Written by Anne Bogel of Modern Mrs. Darcy.
For your holiday enjoyment, I present to you the best Christmas scenes in children’s literature. (I shared the best Christmas scenes in English literature last week.)
It was painful to choose just a snippet to share because the extended scenes—and the books from which they were drawn—are all so good!
The Lion, the Witch, and the Wardrobe by C.S. Lewis
“It was a sledge, and it was reindeer with bells on their harness. And on the sledge sat a person whom everyone knew the moment they set eyes on him. He was a huge man in a bright red robe (bright as hollyberries) with a hood that had fur inside it and a great white beard that fell like a foamy waterfall over his chest. Some of the pictures of Father Christmas in our world make him look only funny and jolly. But now that the children actually stood looking at him they didn’t find him quite like that. He was so big, and so glad, and so real, that they all became quite still. They felt very glad, but also solemn.

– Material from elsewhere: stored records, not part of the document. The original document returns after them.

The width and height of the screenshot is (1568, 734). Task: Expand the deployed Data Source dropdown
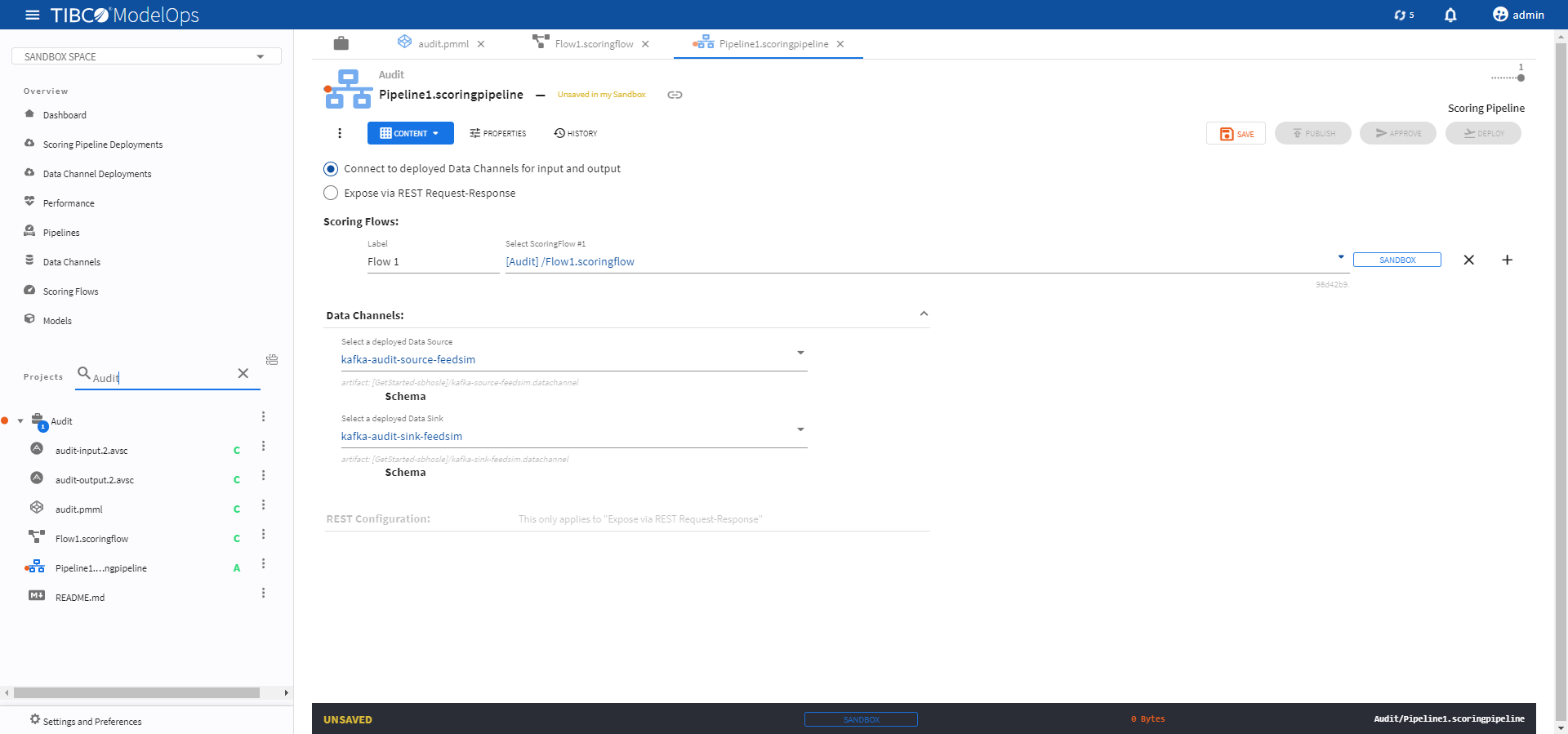(x=800, y=353)
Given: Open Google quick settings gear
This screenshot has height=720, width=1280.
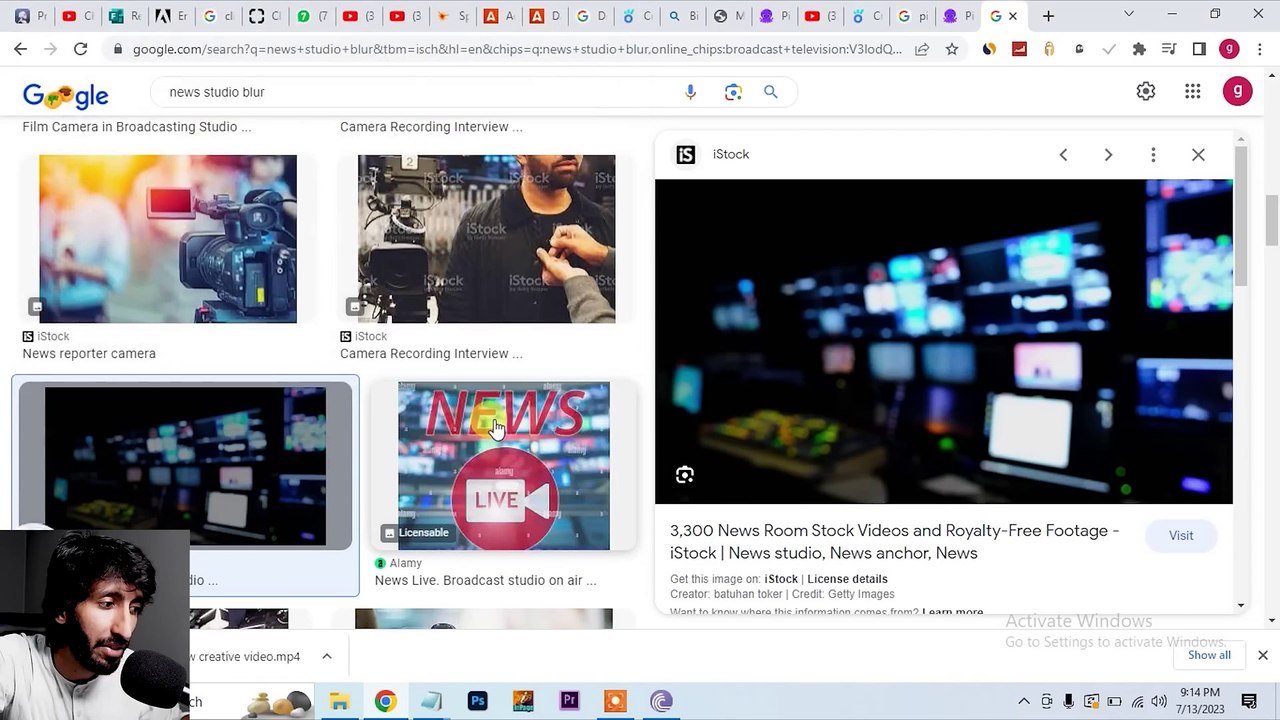Looking at the screenshot, I should tap(1146, 92).
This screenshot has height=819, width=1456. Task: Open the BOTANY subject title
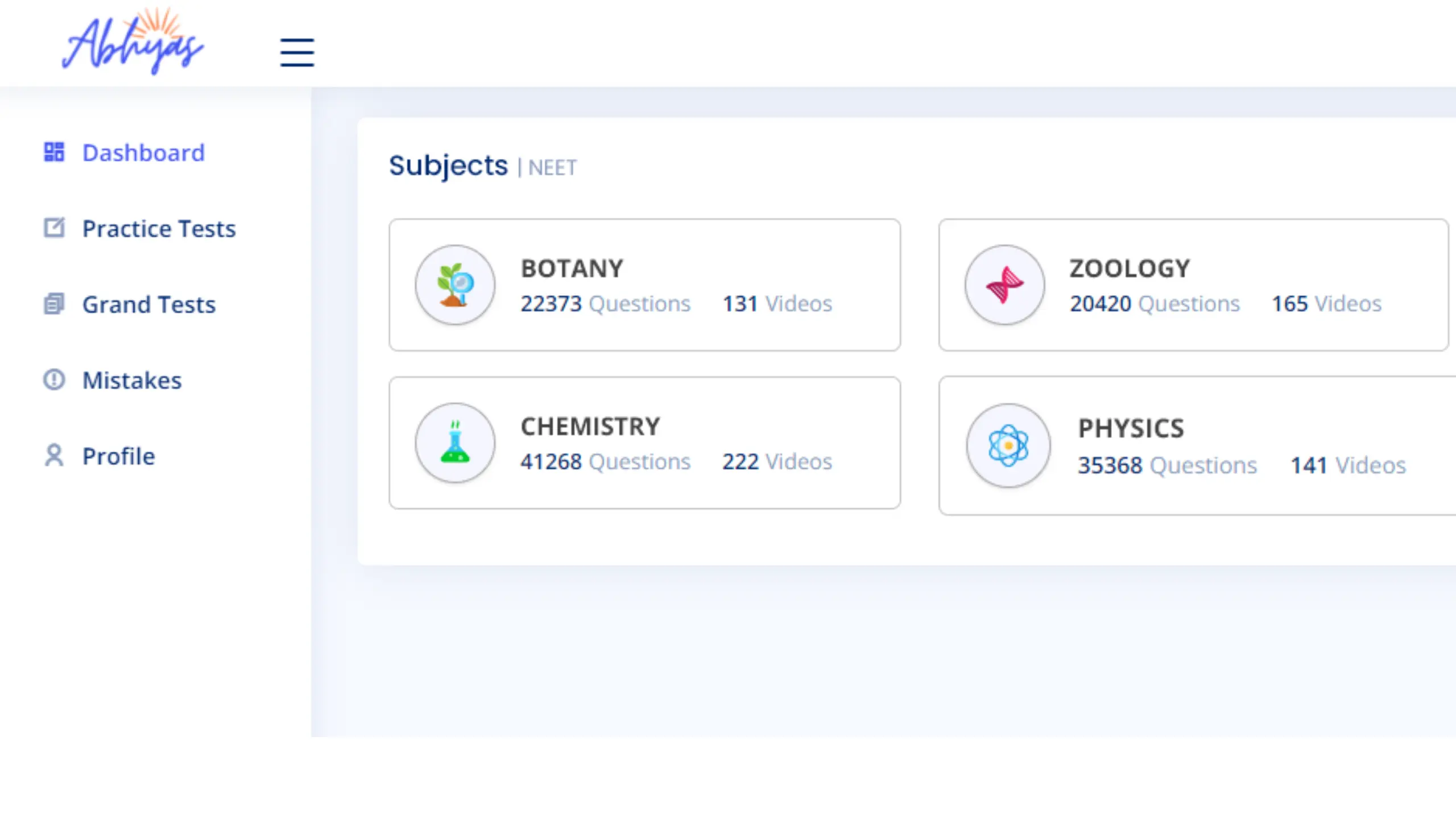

“I’ve come at last,” said he. “She has kept me out for a long time, but I have got in at last. Aslan is on the move. The Witch’s magic is weakening.”
Betsy and Tacy Go Downtown by Maud Hart Lovelace
“They gave themselves then with abandon to the sweet delight of choosing. It was almost pain to choose. Each fragile bauble was gayer, more enchanting than the last. What each one chose she would take home; she would see it on the Christmas tree; she would see it year after year; if she were lucky and it did not break.
They walked around and around the table, touching softly with mittened hands. Betsy at last chose a large red ball. Tacy chose an angel. Tib chose a rosy Santa Claus. Winona chose a silver trumpet.
…They walked to Ray’s Shoe Store, smiling, holding Christmas in their hands.”
Little Women by Louisa May Alcott
“Merry Christmas, Marmee!
Merry Christmas, little daughters! I want to say one word before we sit down. Not far away from here lies a poor woman with a little newborn baby. Six children are huddled into one bed to keep from freezing, for they have no fire. There is nothing to eat over there, and the oldest boy came to tell me they were suffering hunger and cold. My girls, will you give them your breakfasts as a Christmas present?
They were all unusually hungry, having waited nearly an hour, and for a minute no one spoke, only a minute, for Jo exclaimed impetuously, I’m so glad you came before we began!”
Anne of Green Gables by L.M. Montgomery
“Matthew had sheepishly unfolded the dress from its paper swathings and held it out with a deprecatory glance at Marilla, who feigned to be contemptuously filling the teapot, but nevertheless watched the scene out of the corner of her eye with a rather interested air.
Anne took the dress and looked at it in reverent silence. Oh, how pretty it was—a lovely soft brown gloria with all the gloss of silk; a skirt with dainty frills and shirrings; a waist elaborately pintucked in the most fashionable way, with a little ruffle of filmy lace at the neck. But the sleeves—they were the crowning glory!
“That’s a Christmas present for you, Anne,” said Matthew shyly. “Why—why—Anne, don’t you like it? Well now—well now.”
For Anne’s eyes had suddenly filled with tears.”
Little House on the Prairie by Laura Ingalls Wilder
“Laura and Mary never would have looked in their stockings again. The cups and the cakes and the candy were almost too much. They were too happy to speak. But Ma asked if they were sure their stockings were empty.
Then they put their hands down inside them, to make sure.
And in the very toe of each stocking was a shining, bright new penny!
They had never even thought of such a thing as a penny. Think of having a whole penny for your very own. Think of having a cup and a cake and a stick of candy and a penny.
There had never been such a Christmas.”
Merry Christmas! What scenes would you add to this list?
Originally posted on December 23, 2014.